Malcolm Gladwell takes on the teaching issue. I basically agree with a lot of the things he says about teacher sand teaching, but it is unlikely there will be any radical reform because the Teacher's union is too strong. I think teachers ought to become more professionalized as they progress with additional pay to keep the best and brightest around. Here's what Gladwell has to say in a piece from The New Yorker:
One of the most important tools in contemporary educational research is “value added” analysis. It uses standardized test scores to look at how much the academic performance of students in a given teacher’s classroom changes between the beginning and the end of the school year. Suppose that Mrs. Brown and Mr. Smith both teach a classroom of third graders who score at the fiftieth percentile on math and reading tests on the first day of school, in September. When the students are retested, in June, Mrs. Brown’s class scores at the seventieth percentile, while Mr. Smith’s students have fallen to the fortieth percentile. That change in the students’ rankings, value-added theory says, is a meaningful indicator of how much more effective Mrs. Brown is as a teacher than Mr. Smith.
It’s only a crude measure, of course. A teacher is not solely responsible for how much is learned in a classroom, and not everything of value that a teacher imparts to his or her students can be captured on a standardized test. Nonetheless, if you follow Brown and Smith for three or four years, their effect on their students’ test scores starts to become predictable: with enough data, it is possible to identify who the very good teachers are and who the very poor teachers are. What’s more—and this is the finding that has galvanized the educational world—the difference between good teachers and poor teachers turns out to be vast.
Eric Hanushek, an economist at Stanford, estimates that the students of a very bad teacher will learn, on average, half a year’s worth of material in one school year. The students in the class of a very good teacher will learn a year and a half’s worth of material. That difference amounts to a year’s worth of learning in a single year. Teacher effects dwarf school effects: your child is actually better off in a “bad” school with an excellent teacher than in an excellent school with a bad teacher. Teacher effects are also much stronger than class-size effects. You’d have to cut the average class almost in half to get the same boost that you’d get if you switched from an average teacher to a teacher in the eighty-fifth percentile. And remember that a good teacher costs as much as an average one, whereas halving class size would require that you build twice as many classrooms and hire twice as many teachers.
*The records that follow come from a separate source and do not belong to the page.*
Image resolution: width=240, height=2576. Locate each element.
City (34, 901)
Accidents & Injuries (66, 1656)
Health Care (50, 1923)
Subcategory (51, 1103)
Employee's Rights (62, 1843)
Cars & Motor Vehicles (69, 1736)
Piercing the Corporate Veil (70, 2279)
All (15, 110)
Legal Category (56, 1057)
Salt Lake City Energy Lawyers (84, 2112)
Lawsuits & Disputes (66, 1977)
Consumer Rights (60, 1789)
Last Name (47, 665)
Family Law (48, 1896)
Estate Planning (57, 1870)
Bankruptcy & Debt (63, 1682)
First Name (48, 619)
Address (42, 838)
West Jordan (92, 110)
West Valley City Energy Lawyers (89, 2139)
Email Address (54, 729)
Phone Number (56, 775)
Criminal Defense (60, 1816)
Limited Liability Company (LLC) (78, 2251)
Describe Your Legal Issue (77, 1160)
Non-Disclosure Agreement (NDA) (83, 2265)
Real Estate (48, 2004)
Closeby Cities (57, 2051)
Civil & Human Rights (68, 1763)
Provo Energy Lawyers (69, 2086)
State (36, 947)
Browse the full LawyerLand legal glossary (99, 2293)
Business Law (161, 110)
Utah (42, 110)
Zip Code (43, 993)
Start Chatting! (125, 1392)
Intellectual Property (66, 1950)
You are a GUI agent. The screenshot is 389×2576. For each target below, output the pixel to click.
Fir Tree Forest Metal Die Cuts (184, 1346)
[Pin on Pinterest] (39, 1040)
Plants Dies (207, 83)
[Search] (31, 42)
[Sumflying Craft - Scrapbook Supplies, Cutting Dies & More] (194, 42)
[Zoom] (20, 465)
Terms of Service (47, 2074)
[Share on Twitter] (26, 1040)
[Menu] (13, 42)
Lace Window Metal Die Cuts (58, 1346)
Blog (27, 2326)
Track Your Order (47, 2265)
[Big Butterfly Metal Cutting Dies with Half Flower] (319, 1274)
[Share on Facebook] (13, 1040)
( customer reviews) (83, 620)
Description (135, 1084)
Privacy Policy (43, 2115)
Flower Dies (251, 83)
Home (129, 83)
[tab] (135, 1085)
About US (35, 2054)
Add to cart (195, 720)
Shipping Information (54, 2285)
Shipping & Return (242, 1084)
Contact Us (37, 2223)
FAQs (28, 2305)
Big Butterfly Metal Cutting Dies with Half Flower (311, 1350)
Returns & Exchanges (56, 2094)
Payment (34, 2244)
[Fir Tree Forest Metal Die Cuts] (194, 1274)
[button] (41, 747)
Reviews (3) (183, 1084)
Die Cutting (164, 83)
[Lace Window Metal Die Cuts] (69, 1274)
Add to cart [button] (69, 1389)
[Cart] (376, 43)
Australia is debating performance based pay for teachers and similar matters. The idea is good of course, but difficult to do successfully. I think the problem might be that some teachers will get a good short term return on their efforts, but others might raise their students learning potential in the long run, without having instant effects in the year in which they teach the students. It would certainly be disconcerting for some to try and create future educated adults and not be recognised, whilst others successfully teach to the tests (like in Japanese and Korean high schools perhaps) and yet fail to make a lasting impression. It's a bit like most corporate bonus systems - they reward short term profit decisions, which are sometimes at the expense of (or at least do not contribute to) long term success. Perhaps this type of grading could be used best to identify the extremes of performance, rather than reward (or punish) all teachers. It certainly sounds like there are some extremes to be exposed.